Chris Rock’s soon to be ex-wife is leading charities that aren’t legit – and one continues to solicit donations online, Bossip has learned.
Compton-Rock’s the Angelrock Project Foundation isn’t listed as a functioning charity with either the Internal Revenue Service or the N.J. Division of Community Affairs.
But the foundation’s website, www.angelrockproject.com, is hitting up site visitors for donations, and specifically, for contributions to another of the ex- PR gal’s “nonprofits,” Journey for Change, in Brooklyn.
Journey For Change’s mission is to send vulnerable kids to Africa for community service projects. But the IRS doesn’t list that organization as a nonprofit either, and it’s partner organization, the Salvation Army of Greater New York, pulled out of the program, its spokeswoman told Bossip.

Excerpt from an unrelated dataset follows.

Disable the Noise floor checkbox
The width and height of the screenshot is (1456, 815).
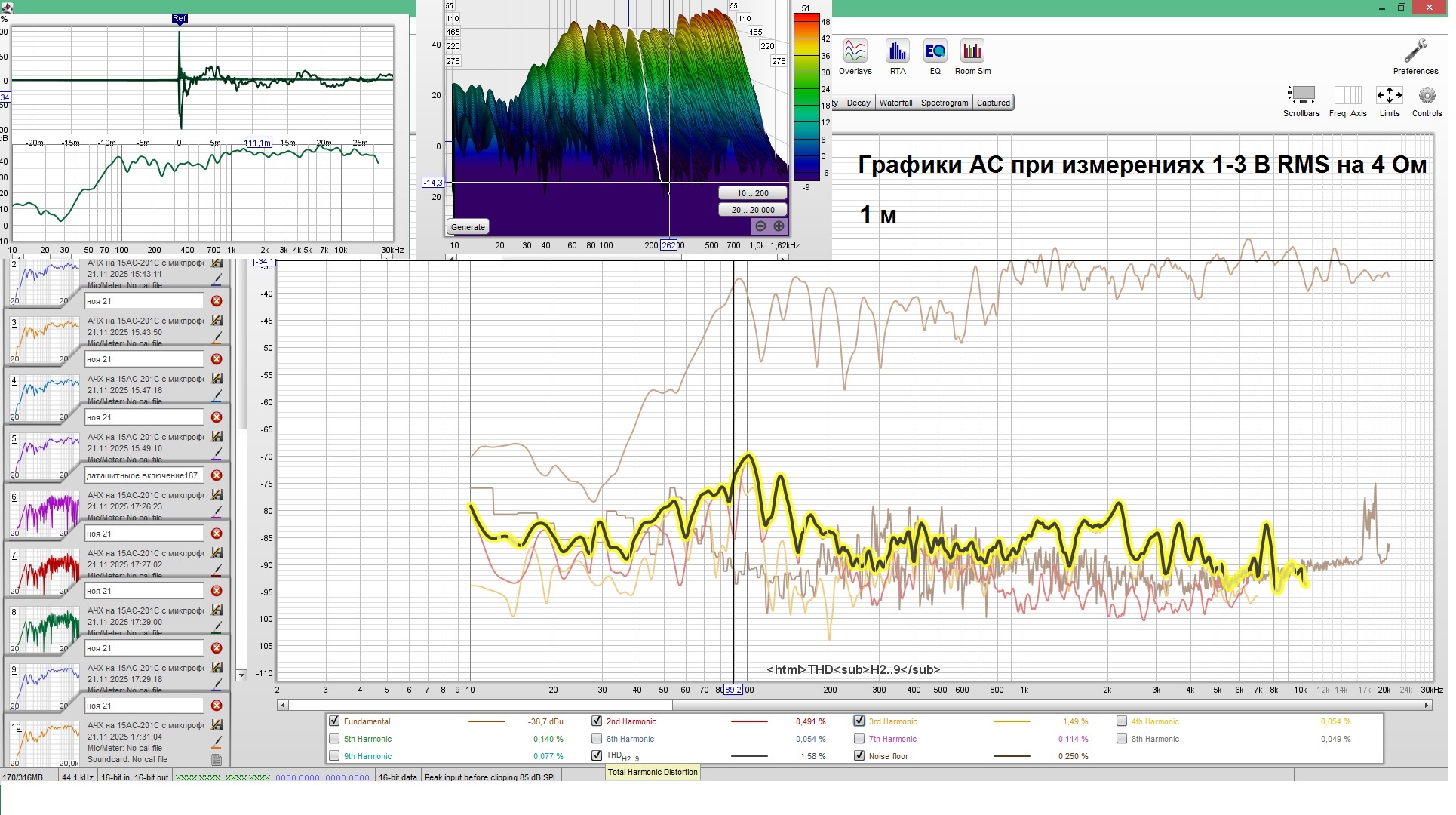[859, 756]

The last trip the Journey for Change appears to have made was in 2010 or 2011.
“On behalf of Journey for Change: Empowering Youth Through Global Service, we thank you for your donation and dedication to help uplift the lives of at-risk youth,” a statement on the Angelrock Project website reads.

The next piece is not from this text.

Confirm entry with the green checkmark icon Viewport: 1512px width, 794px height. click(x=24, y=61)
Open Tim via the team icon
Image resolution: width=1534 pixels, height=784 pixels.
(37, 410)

The website, littered with photos of Compton-Rock hugged up with her now-estranged hubby, also hawks t-shirts, mouse pads, calendars and other merch that it says will benefit Journey for Change.

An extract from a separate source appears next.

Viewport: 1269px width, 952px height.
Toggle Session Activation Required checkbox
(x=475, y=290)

Compton-Rock is also the founder and executive director of the Brooklyn-based StyleWorks, a charity that gives makeovers for women coming off welfare. The IRS revoked its tax-exempt status in May 2010.
Under New York State law, nonprofits are required to register and report finances with the state Attorney General every year, yet StyleWorks and Journey for Change, haven’t.
“Obviously, somebody here dropped the ball,” Doug Sauer, the executive director of the New York Council of Nonprofits, told Bossip. “It doesn’t matter if you’re a celebrity or not. If you’re on the board, you’re pulling a salary or are an executive director, you are responsible.”
The IRS says all charities are required to file taxes every year – with the exception of churches, governmental and political organizations. If a nonprofit doesn’t file for three years straight, it automatically loses its tax-exempt status. An IRS spokesman said he couldn’t comment on individual cases.
Rock filed for divorce from his wife Dec. 23, citing “irreconcilable differences,” seeking joint custody of their two daughters and claimed Compton-Rock has been keeping his kids away from him, according to the court papers obtained by Bossip.
As of Monday morning, Compton-Rock had yet to file a response.
We’ve reached out to Compton-Rock, and her lawyer, David Aronson, for comment.
We hate to kick a woman while she’s down, but it looks like Compton-Rock has to get her house in order in more ways than one.